この作品に、当時の娘、ガッツリハマりました。自分と同じ中学生が主人公というのも良かった。漫画も読むし、アニメも繰り返し繰り返し観る、観る。・・・たっぷり時間があるものねぇ、あなたには。飽きずに観る、読む、観る、読む・・・を繰り返し・・・自分の推しキャラについて熱く熱く語り、一人でキャーってなって・・・。どれくらいが過ぎた頃でしょうか。

 

花が、立ち上がろうとしているのが感じられるようになってきたんです。気持ちが、部屋の中から、少し外に向いてきたというか。

大げさにいえば、自分の人生を切り開く力をつけなきゃ、という前向きさが芽生えたように感じたんです。

それが、おりしも暗殺教室の主人公たちと同じ中三の後半でした。

通信制高校への進学を決意し、自分の気持ちに折り合いをつけて、できる範囲で頑張ると塾へも行き始め、少しずつ歩き出した。

そして、体調の上向き加減がうまく噛み合って、今があるのです。

 

そう。とっても大きな影響を受けたこのマンガ・アニメは、スマホ漬けの生活の中で得られたものだったのです。

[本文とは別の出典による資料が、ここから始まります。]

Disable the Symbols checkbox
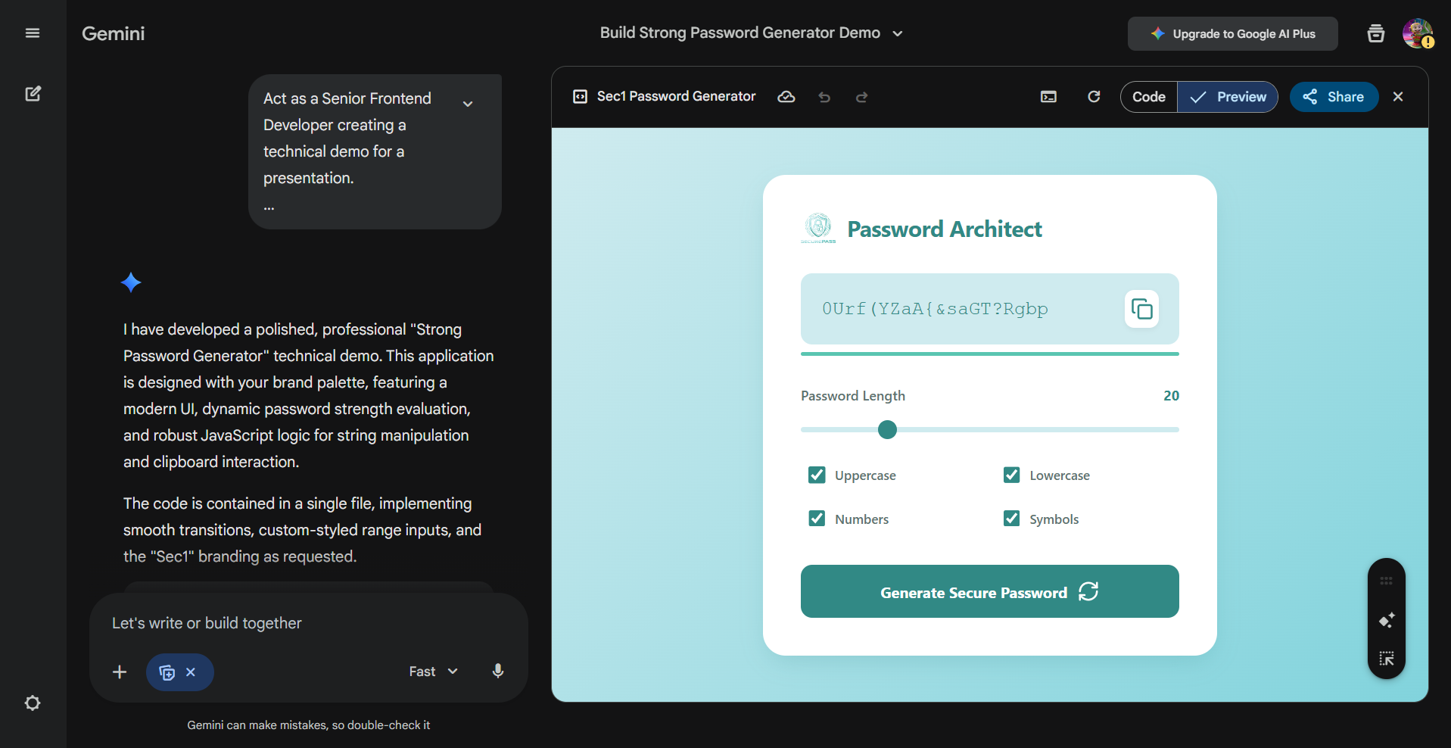pyautogui.click(x=1012, y=518)
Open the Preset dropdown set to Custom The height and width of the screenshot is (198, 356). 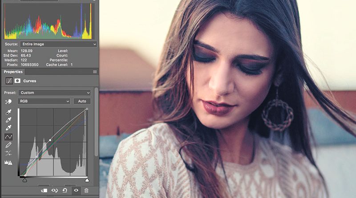tap(54, 93)
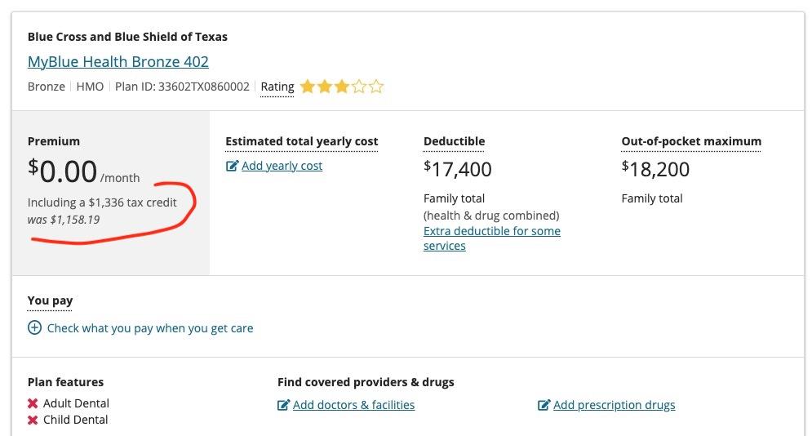
Task: Click the underlined You pay heading
Action: click(50, 300)
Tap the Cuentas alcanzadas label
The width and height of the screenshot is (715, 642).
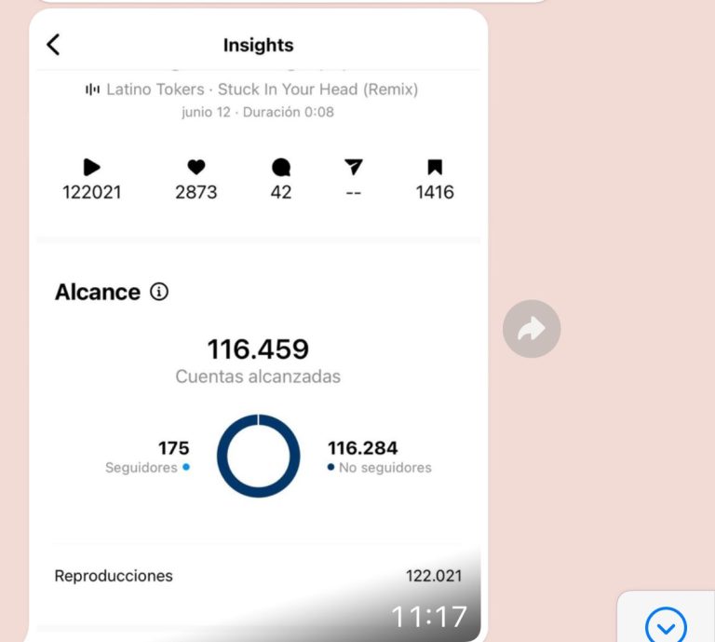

スマホを推奨しているわけではないですよ(笑)見る時間は少ない方が絶対脳には良いし。発達凸凹の子は依存になりやすいのは本当だし。



悪いだけに見える生活の中にも、人生の支えになるものを見つけられることもある。・・・子どもは子どもなりに、自分と格闘している。立ち上がる動機を自分で探してみつけるかもしれない。

絶望的に見える中にも良いこともある。そんな話です。2年前のこと。